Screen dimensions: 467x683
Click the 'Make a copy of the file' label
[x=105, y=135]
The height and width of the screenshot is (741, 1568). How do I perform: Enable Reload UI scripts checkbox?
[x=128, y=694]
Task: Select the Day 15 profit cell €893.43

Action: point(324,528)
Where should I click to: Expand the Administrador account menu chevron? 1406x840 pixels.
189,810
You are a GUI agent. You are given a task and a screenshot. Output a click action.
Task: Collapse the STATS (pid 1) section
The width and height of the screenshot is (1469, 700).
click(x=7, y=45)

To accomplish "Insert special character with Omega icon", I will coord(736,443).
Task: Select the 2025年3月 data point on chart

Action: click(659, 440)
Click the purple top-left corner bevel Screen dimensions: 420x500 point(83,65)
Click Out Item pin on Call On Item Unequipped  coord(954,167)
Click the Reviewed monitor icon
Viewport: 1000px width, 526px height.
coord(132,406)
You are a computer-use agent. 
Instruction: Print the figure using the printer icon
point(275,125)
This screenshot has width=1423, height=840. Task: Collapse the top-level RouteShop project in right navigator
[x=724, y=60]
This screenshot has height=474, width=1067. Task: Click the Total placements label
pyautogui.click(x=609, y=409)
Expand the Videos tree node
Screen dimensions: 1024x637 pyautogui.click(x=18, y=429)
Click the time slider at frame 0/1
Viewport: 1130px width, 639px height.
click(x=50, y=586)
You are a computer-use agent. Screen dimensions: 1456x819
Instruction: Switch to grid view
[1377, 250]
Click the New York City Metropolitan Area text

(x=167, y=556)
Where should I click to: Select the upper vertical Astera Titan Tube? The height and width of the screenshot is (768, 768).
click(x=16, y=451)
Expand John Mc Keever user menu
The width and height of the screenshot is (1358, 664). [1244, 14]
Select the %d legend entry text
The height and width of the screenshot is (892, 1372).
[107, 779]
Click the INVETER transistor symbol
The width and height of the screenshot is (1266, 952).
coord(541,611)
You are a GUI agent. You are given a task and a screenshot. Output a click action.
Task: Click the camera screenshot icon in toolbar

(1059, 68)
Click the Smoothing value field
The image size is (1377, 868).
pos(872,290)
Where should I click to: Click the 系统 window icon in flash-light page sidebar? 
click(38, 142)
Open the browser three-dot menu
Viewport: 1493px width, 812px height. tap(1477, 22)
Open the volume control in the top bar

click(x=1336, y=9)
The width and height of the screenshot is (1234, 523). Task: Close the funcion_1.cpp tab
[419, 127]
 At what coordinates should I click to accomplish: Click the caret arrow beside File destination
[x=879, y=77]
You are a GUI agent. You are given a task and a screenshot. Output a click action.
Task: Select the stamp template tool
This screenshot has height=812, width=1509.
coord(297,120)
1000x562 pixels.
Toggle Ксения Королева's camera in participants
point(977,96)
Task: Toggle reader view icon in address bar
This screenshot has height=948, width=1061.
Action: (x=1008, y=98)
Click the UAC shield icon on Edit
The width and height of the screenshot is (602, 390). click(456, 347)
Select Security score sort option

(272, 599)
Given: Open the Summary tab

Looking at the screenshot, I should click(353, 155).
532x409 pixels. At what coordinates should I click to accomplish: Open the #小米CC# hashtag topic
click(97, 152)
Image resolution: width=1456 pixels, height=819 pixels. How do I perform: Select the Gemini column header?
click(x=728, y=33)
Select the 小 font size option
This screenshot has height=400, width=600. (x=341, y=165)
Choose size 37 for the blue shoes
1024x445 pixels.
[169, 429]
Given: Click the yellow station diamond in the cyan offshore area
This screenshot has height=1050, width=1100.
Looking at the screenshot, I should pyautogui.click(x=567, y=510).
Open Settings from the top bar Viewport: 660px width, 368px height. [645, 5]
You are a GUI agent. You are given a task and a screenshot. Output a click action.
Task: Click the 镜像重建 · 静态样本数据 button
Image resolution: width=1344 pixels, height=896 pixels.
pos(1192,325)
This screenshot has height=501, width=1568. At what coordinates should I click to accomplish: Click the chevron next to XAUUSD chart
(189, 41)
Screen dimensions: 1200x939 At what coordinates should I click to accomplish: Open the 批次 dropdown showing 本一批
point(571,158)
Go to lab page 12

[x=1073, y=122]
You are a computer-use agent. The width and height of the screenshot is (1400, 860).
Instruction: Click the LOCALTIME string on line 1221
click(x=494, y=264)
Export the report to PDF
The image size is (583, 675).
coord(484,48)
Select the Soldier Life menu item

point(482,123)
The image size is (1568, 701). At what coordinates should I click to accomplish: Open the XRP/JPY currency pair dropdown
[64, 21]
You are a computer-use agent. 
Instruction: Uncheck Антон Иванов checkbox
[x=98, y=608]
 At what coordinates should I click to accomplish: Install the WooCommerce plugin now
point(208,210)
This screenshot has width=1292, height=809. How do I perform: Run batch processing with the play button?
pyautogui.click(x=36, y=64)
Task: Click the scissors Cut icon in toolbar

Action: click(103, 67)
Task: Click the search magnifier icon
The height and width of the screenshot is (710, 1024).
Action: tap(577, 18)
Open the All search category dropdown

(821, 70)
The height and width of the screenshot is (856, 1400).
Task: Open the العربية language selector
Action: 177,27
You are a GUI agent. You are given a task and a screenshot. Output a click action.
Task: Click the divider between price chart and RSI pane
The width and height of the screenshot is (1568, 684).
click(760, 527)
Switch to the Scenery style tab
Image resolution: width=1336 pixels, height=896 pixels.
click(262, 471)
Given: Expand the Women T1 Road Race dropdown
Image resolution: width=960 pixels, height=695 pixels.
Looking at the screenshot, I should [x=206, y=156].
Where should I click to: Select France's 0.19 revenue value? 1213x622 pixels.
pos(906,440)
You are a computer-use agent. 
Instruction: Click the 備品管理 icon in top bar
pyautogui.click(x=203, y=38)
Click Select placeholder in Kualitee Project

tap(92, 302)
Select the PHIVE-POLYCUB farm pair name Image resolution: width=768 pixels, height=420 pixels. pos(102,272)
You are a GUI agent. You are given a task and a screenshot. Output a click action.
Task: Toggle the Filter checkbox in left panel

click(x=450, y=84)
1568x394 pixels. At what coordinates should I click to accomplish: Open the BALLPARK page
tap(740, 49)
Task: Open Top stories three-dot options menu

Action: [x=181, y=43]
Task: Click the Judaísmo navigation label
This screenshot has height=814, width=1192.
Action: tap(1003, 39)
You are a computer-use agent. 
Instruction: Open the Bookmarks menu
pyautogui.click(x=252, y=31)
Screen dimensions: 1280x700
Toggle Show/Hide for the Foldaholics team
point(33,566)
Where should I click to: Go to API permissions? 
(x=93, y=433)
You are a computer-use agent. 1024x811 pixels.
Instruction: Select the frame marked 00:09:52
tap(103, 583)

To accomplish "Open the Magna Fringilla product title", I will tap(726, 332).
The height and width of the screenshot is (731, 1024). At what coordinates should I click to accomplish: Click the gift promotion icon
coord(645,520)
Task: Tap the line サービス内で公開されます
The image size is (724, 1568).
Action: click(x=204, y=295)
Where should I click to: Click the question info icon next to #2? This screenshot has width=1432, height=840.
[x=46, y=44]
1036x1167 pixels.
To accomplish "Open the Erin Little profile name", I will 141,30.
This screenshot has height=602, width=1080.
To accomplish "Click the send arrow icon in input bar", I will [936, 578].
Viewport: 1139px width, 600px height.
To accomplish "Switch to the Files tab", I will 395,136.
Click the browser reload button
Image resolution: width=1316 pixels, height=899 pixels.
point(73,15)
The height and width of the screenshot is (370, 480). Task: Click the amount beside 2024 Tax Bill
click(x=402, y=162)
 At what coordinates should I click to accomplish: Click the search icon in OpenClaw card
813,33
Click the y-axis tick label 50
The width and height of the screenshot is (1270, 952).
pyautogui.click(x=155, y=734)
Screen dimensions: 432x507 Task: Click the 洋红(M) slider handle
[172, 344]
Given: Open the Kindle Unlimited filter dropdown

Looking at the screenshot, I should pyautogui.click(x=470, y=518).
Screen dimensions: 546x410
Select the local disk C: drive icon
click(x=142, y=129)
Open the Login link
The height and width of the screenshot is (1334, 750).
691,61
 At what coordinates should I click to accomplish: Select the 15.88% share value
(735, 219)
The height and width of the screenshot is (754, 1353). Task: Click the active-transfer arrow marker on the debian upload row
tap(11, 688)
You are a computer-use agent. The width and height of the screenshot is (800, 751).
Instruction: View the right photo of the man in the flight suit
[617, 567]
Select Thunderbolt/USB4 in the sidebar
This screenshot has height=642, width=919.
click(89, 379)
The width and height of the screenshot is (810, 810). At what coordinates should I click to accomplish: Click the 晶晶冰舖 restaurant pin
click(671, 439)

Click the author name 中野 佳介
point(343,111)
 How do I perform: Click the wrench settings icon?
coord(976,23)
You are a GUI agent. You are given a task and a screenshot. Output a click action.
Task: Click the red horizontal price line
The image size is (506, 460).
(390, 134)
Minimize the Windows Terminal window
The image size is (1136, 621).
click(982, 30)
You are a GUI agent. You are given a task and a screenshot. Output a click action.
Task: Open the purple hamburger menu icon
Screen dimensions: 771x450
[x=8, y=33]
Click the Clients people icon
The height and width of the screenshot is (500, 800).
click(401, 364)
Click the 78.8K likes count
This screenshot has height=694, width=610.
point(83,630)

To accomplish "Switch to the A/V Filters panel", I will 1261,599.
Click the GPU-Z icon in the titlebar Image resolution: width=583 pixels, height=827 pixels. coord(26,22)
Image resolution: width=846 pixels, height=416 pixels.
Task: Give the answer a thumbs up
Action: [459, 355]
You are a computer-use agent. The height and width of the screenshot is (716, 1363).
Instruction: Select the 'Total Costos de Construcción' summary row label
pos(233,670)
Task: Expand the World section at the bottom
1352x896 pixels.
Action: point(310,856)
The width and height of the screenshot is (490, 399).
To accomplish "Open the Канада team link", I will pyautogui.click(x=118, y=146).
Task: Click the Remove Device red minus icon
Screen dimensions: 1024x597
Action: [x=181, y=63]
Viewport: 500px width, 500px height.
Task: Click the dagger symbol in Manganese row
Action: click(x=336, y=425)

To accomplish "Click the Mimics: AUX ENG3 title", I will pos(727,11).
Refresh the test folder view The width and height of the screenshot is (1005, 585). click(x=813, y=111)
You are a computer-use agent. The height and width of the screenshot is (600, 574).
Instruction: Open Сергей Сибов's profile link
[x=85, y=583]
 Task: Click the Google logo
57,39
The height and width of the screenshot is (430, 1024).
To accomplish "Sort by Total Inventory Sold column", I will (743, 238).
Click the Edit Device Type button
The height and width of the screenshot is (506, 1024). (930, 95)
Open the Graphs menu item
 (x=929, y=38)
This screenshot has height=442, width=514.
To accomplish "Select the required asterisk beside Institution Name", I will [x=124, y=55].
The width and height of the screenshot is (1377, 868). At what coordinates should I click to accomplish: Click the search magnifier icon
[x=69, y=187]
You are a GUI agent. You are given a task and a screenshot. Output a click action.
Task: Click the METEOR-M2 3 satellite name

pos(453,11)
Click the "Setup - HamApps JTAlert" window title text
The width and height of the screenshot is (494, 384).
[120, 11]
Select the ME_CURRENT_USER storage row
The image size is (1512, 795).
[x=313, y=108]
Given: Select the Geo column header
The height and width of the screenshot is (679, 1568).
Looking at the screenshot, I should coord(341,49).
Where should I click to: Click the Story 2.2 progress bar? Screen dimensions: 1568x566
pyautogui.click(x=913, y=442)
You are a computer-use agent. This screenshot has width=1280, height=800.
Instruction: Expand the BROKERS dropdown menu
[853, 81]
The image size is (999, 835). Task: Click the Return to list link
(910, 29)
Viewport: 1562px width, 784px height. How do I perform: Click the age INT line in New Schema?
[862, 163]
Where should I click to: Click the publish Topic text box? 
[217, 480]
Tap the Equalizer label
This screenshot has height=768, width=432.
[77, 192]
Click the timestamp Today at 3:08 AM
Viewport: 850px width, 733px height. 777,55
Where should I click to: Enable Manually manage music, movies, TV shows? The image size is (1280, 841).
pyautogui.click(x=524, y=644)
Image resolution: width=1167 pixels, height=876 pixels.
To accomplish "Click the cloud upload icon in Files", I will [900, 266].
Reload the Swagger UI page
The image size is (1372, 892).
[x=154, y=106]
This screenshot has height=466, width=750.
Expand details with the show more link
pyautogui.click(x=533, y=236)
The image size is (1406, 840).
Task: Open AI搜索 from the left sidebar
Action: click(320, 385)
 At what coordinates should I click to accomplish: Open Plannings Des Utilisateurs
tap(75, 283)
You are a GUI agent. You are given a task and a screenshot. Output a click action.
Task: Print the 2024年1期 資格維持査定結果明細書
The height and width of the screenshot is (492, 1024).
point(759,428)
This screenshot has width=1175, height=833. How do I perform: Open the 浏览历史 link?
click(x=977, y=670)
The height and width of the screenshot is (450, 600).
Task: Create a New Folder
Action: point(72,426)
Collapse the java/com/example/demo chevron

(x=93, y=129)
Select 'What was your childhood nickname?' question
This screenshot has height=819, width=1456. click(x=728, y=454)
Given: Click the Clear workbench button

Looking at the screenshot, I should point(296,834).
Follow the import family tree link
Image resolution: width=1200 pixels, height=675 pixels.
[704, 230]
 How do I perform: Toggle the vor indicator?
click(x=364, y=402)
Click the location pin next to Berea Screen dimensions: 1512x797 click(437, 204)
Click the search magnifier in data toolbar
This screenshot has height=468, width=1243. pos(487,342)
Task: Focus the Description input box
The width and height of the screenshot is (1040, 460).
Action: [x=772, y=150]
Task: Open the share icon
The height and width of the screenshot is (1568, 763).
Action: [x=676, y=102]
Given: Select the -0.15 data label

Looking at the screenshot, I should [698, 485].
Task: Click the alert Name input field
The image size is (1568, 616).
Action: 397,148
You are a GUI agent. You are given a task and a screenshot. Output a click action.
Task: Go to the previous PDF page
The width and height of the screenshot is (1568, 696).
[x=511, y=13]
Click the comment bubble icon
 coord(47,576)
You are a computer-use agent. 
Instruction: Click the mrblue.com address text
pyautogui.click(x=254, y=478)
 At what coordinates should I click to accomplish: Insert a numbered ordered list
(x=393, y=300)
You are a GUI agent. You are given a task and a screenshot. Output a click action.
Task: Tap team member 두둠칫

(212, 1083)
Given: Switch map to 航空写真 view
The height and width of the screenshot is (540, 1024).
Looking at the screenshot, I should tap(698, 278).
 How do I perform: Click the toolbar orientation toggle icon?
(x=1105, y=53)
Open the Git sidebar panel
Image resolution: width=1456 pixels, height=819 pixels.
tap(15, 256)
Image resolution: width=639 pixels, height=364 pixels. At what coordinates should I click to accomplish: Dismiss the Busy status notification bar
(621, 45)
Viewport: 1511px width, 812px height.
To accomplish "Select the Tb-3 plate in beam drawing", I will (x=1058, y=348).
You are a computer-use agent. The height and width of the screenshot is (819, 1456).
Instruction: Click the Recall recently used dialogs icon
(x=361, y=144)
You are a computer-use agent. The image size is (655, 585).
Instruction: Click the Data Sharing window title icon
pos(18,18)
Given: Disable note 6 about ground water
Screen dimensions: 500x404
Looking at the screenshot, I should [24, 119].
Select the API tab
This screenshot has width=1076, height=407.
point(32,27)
────
### Aim
Reproduce the records above word for word, starting at the very first line and ending after the line that contains "Action: point(324,528)".

### Full response
Screen dimensions: 467x683
Click the 'Make a copy of the file' label
[x=105, y=135]
The height and width of the screenshot is (741, 1568). How do I perform: Enable Reload UI scripts checkbox?
[x=128, y=694]
Task: Select the Day 15 profit cell €893.43

Action: point(324,528)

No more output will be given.